Até a abordagem da astrologia pode despertar o interesse dos mais céticos. No trecho em que ela diz “o movimento dos planetas é hipnótico, belo, não há como pará-lo ou acelerá-lo”, a fala da astróloga me fez lembrar o astrônomo Carl Sagan1 ao se referir à existência de Deus: “O fato de que as mesmas leis da física se apliquem a todos os lugares do universo é extraordinário. Certamente representa um poder maior do que qualquer um de nós. Representa uma inesperada regularidade do universo”. Um inusitado diálogo entre a astrologia e a astronomia!

O filme rende uma boa homenagem ao livro por dois motivos: (1) as belas paisagens das gélidas montanhas e das florestas onde o enredo se passa e (2) a atuação da atriz Agnieszka Mandat-Grabka, que incorpora com magnetismo a protagonista do livro.
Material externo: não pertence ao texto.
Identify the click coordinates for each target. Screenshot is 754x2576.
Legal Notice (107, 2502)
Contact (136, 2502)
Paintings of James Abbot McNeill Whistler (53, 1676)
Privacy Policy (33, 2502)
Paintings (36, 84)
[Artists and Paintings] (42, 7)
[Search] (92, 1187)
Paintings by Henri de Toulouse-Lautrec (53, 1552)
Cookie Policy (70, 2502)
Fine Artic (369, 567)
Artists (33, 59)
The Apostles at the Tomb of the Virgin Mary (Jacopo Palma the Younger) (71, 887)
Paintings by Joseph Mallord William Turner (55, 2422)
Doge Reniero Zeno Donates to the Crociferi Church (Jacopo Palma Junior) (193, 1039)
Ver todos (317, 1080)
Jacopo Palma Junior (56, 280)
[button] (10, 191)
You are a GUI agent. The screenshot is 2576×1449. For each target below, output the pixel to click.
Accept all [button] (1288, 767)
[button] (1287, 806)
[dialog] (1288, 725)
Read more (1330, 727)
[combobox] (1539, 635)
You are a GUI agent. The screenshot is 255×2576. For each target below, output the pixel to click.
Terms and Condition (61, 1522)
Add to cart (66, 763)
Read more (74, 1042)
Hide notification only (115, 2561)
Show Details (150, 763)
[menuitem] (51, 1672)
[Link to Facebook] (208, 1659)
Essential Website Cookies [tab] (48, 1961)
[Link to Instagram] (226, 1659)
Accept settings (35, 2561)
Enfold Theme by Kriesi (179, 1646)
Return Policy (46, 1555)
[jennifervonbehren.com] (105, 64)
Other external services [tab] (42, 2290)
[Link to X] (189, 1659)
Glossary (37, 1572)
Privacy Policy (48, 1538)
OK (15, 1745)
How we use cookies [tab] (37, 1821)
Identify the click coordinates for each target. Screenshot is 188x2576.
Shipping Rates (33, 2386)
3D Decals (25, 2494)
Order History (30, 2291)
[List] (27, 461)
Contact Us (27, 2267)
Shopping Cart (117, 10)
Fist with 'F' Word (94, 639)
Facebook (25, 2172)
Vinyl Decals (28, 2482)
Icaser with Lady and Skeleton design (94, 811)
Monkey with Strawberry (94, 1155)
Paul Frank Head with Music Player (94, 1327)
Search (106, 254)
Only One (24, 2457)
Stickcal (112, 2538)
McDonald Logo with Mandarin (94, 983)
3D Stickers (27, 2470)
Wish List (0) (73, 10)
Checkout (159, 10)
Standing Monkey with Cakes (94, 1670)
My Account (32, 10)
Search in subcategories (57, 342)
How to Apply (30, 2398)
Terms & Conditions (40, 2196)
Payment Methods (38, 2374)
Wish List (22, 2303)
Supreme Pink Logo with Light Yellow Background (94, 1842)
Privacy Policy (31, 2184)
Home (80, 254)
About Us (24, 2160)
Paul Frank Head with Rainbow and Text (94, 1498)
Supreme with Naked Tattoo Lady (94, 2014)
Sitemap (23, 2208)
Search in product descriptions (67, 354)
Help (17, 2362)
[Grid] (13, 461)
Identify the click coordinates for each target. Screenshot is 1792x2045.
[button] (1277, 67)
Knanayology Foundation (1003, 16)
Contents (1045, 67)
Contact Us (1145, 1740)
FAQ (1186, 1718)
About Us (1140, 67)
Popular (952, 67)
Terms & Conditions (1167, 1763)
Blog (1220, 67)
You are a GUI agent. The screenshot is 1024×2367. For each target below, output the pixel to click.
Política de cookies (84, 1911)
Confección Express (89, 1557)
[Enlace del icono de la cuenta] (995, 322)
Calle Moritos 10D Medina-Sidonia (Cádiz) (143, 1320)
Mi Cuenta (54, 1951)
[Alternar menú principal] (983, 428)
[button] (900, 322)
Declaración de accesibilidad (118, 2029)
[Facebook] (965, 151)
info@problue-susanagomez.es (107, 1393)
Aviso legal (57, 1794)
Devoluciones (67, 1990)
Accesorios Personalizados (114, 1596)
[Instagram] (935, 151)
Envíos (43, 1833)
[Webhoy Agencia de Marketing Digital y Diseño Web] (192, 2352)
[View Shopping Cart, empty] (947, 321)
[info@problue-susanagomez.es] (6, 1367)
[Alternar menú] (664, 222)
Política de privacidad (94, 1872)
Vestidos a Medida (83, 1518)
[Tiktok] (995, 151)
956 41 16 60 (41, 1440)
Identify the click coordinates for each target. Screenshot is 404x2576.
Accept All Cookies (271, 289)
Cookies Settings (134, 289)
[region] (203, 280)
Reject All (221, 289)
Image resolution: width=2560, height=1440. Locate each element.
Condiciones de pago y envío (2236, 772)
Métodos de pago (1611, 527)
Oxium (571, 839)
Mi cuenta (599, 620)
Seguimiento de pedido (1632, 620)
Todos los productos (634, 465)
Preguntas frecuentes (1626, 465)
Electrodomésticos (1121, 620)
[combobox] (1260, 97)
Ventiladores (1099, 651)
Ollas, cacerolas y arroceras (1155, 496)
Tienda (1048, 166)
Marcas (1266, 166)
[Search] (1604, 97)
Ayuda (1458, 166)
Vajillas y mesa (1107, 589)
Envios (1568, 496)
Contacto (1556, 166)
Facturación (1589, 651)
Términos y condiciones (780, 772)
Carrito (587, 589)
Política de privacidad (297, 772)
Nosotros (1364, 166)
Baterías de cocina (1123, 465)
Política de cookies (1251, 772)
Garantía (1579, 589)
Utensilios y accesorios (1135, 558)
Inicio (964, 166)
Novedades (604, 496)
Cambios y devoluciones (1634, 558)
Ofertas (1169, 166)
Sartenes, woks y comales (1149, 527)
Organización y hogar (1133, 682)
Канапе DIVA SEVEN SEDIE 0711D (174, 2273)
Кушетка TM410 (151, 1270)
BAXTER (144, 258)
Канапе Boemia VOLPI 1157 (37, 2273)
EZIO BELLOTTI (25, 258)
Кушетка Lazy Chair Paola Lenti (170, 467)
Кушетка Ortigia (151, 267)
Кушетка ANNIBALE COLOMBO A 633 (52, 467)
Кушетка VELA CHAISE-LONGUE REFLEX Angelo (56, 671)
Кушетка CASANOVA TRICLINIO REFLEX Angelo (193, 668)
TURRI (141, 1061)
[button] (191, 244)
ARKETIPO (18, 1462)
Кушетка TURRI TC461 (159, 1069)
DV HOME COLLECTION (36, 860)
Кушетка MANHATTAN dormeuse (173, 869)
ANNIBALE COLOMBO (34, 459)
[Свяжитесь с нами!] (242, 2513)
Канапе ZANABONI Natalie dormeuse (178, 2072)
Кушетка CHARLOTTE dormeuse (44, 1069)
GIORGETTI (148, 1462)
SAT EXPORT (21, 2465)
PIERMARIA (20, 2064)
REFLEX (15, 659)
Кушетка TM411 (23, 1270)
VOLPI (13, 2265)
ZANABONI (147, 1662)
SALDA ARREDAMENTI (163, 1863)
Para facilitar a adaptação cinematográfica, o filme não se passa na mesma ordem cronológica do livro, segue uma linearidade diferente, além de inserir alguns fatos que não acontecem no roteiro original, mas nada que comprometa o espírito da obra.

Uma completa imersão no enredo envolve primeiro ler a obra e depois assistir ao filme. Após a experiência, mesmo quem não acredita em astrologia levará mais a sério os mapas astrais, ainda mais se, assim como eu, acreditar que Olavo Bilac falou a verdade sobre a possibilidade de conversar com as estrelas...

(1) SAGAN, Carl. Variedades da experiência científica: uma visão pessoal da busca por Deus. São Paulo: Companhia das Letras, 2008.